Honestly – I’d probably keep my mouth shut and get FI’s feedback. He may love it as much as you and then you don’t have an issue.
I will share this – when we were venue hunting I had already done all the research (or so I thought). I had my top picks for venues and I showed Fiance – he did not like any. We went on a search and stumbled upon an unlikely venue that ended up being perfect. I say this because perhaps that isn’t the only option out there (even though your mom is pressuring you). LISTEN to what your Fiance likes or doesn’t like and what will come out are aspects about the wedding that are important to him.
Post # 5
Be honest with your Fiance. Explain that, he as two choices:
- Tell Fiance that if you go with XYZ place that mom has picked out, then she’ll pay.
- Tell Fiance that if he chooses a different reception site, you two will be paying for the reception.
That way, the ball is in his court. If he wants your mom to foot the bill, he’ll take option one. If he wants somewhere else, he’ll take option 2.
You won’t hurt anyone. Just let him know this is what your mom has decided for the two of you and it’s not really you making that call.
ETA – I think that’s pretty crappy of your mother. This is your wedding, not hers. You think she’d want you to have what YOU want!
Post # 6
Your fiance could end up loving the place… I want to say just cross that bridge when you come to it.
Another part of me wants to say that you should just try to pay for the wedding yourselves, or with any contribution that your fiance’s parents can make. That is incredibly disrespectful and controlling of your mother. Not a good sign of things to come. I think minimizing her involvement in planning could only be a good thing.
Post # 7
I agree that you should tell your Fiance straight out what his choices are.
However I do want to add that when you marry him, that family, you and him becomes your first family, your immediate family. You don’t love your parents any less of course, but it becomes about what the two of you want and your bond, and not about how you are able to fit your lives into your parents.
So your mother telling you what you can and can’t tell your Fiance and you considering going along with it? Doesn’t sit well with me at all, and won’t become advisable down the road, either.
Post # 8
I went through the same issue with our venue. It seemed to be the ONLY thing that my Fiance wanted to be a part of … but, he couldn’t find anything to offer, (only his opinions).
My mother and I fell in love with a place; but he didn’t see it (yet). Mom is footing the bill as well, and we were set to go. I finally got Fiance to look at it, and he hated it (and I mean HATED it). So, my mother got annoyed and said “If he doesn’t do something then I’m paying for this place and that’s it”

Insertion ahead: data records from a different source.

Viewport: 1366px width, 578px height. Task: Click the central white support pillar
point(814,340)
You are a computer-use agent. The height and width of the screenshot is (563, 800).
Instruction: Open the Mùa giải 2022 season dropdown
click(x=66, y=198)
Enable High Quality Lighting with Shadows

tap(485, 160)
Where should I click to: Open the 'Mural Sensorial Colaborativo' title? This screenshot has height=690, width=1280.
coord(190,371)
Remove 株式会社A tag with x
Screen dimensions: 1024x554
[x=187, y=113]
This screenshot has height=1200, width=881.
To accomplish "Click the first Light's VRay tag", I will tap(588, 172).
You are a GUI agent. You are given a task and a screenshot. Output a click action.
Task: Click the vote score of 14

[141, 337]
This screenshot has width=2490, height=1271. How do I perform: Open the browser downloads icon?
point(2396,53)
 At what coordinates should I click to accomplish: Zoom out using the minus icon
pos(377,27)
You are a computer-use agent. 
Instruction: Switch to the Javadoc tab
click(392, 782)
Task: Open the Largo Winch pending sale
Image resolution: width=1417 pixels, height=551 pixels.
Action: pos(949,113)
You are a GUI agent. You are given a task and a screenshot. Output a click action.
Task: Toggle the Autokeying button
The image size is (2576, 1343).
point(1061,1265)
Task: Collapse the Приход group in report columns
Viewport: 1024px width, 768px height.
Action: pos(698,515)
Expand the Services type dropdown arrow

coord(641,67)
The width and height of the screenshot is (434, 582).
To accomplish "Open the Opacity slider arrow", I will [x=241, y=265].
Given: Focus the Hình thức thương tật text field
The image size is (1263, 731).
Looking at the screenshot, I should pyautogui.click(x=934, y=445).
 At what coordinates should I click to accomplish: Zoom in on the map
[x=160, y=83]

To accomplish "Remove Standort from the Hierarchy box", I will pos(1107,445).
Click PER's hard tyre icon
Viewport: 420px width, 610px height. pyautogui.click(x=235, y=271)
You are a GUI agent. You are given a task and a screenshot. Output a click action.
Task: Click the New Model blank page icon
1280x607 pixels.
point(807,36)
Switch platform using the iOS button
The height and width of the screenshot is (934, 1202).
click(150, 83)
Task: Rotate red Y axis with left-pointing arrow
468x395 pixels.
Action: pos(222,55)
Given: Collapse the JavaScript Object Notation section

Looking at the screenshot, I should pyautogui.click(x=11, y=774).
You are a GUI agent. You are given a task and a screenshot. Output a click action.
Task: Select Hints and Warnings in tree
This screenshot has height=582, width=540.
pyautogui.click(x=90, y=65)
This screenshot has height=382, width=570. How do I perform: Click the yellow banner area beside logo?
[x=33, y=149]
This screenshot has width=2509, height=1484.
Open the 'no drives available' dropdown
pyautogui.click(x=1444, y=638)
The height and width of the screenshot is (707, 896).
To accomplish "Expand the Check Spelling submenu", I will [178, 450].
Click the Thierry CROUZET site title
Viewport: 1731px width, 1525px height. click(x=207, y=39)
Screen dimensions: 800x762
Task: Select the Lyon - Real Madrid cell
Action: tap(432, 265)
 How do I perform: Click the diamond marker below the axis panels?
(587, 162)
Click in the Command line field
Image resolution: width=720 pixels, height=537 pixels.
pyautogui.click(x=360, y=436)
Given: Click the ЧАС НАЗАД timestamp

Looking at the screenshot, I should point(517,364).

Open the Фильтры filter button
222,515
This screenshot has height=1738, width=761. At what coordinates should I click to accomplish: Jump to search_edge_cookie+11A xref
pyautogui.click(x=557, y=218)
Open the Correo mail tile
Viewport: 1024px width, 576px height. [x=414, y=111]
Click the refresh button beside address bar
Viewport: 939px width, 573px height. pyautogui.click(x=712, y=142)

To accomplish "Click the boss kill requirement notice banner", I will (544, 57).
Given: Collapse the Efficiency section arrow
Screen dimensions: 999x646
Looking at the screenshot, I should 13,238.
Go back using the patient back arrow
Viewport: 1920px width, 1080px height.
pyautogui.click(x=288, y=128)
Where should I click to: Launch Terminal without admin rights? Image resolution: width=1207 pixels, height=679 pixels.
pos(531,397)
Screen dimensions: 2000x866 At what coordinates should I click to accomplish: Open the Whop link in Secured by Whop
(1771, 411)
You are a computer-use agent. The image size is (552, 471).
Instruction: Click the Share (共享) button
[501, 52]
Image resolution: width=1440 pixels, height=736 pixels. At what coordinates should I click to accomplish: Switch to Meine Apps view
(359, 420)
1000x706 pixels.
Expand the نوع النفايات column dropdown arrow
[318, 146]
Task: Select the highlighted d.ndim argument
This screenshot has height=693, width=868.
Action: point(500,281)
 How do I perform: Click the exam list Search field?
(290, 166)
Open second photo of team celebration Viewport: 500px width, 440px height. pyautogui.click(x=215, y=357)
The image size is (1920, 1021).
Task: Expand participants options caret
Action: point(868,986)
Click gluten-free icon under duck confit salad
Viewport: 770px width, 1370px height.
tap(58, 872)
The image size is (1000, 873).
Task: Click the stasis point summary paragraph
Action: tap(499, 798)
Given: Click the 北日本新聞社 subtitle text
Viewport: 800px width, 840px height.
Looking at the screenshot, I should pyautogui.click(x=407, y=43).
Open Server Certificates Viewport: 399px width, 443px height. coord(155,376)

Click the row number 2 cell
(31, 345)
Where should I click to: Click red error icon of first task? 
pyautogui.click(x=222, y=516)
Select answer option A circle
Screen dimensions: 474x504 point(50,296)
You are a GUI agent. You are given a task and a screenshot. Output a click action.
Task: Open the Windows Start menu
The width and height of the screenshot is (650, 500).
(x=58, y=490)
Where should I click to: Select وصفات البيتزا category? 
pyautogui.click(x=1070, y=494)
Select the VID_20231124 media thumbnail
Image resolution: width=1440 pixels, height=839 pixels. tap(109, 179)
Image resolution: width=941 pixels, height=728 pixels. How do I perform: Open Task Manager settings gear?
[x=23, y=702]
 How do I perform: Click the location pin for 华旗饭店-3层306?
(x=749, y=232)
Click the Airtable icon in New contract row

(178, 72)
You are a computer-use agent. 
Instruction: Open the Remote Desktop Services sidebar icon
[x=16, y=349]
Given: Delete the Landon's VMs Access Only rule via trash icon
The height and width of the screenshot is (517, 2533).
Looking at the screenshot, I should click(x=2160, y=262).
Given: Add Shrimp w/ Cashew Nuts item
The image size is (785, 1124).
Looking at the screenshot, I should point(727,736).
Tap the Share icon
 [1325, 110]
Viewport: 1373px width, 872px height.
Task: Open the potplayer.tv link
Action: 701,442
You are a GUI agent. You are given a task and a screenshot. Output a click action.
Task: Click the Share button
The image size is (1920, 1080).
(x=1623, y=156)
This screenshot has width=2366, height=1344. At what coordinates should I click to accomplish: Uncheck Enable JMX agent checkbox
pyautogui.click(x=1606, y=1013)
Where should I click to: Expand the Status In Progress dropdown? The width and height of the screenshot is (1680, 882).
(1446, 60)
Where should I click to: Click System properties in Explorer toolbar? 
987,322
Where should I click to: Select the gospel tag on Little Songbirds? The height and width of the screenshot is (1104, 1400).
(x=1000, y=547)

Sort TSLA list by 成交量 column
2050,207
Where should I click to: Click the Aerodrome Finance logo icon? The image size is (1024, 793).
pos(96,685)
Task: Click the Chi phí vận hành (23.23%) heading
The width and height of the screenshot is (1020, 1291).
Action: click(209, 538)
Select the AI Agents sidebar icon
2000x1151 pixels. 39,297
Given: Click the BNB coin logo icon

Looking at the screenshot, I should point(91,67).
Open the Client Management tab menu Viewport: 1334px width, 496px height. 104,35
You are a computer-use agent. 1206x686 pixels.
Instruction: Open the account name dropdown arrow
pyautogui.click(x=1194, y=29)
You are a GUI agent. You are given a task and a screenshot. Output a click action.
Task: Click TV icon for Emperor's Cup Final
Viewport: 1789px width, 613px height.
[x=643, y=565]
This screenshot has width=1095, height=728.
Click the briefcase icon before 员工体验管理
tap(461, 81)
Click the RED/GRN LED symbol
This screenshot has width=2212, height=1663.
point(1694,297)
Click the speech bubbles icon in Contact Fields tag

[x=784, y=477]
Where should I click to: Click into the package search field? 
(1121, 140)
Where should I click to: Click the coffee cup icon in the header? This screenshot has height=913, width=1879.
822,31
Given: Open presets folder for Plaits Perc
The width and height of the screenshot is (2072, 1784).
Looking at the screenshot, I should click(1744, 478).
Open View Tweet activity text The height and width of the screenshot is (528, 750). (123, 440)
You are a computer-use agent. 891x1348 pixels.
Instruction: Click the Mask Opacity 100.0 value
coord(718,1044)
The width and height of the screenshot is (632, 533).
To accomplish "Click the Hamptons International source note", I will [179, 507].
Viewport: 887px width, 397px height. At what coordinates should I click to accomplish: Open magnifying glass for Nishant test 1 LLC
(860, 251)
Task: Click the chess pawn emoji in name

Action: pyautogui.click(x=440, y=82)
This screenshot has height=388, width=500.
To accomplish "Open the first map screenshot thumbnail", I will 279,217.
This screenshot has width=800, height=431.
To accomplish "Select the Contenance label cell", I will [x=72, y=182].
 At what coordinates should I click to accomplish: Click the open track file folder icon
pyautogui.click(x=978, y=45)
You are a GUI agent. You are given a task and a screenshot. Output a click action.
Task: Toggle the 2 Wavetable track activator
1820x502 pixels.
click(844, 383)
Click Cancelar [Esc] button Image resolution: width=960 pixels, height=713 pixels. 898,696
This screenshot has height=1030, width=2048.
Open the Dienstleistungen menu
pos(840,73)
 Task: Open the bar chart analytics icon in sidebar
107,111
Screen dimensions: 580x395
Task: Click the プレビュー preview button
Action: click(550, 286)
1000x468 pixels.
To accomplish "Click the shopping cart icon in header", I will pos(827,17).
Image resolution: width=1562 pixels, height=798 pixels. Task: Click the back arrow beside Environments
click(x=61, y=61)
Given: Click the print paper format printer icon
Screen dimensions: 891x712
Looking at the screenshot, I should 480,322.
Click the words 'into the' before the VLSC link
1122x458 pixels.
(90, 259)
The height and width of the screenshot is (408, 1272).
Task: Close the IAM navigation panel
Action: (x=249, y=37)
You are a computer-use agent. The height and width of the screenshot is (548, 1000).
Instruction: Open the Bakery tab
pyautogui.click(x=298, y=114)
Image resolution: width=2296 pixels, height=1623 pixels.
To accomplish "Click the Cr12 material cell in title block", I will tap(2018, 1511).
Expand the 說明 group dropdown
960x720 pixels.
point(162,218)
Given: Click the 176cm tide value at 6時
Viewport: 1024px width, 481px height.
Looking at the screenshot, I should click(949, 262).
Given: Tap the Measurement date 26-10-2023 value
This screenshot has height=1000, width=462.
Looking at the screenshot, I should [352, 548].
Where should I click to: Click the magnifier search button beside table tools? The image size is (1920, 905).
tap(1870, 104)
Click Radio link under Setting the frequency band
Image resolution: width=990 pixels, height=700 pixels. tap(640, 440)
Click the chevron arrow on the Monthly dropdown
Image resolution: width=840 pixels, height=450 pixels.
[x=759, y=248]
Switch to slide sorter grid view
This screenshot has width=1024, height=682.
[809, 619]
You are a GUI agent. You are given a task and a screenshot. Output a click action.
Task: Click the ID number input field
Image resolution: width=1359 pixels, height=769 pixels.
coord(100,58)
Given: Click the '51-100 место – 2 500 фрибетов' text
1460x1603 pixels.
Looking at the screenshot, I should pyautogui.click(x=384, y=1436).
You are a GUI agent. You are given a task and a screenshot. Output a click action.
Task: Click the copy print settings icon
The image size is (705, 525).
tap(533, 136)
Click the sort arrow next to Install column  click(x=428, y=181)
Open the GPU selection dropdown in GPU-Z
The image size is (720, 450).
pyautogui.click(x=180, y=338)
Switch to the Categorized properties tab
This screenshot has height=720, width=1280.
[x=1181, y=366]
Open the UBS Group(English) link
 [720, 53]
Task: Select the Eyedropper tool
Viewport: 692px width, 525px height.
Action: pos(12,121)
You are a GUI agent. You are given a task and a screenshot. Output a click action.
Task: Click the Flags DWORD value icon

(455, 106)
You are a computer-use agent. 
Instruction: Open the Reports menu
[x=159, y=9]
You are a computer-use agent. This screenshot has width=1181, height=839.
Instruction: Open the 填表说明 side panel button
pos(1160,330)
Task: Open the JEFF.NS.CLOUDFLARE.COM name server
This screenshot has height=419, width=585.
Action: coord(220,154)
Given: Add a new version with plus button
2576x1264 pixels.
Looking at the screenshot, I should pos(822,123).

So, that’s what I told him. “Look, she’s paying for it and if you don’t find something else, she going to draw up the contract for this place”. Thank god he found the place that we picked … because I fell in love with this other place, but when I saw our current venue (that he found since I gave him the ultimatum) I fell in love HARDER. (I mean, I got light headed and everything) So, that’s the one we picked.
I don’t think its fair that your mom says “if he doesn’t like it then I’m not paying for it”. I agree its YOUR wedding, but people seem to forget that the groom is apart of this as well. He has a say, too. HOWEVER, you also need to tell him “Listen, if you don’t get involved, then I’m making a decision without you. I don’t want to, but you are leaving me no choice if you don’t suggest something”.
Or, once he sees it, he may fall in love too!! But it sounds like mom and Fiance need talking to. Good luck!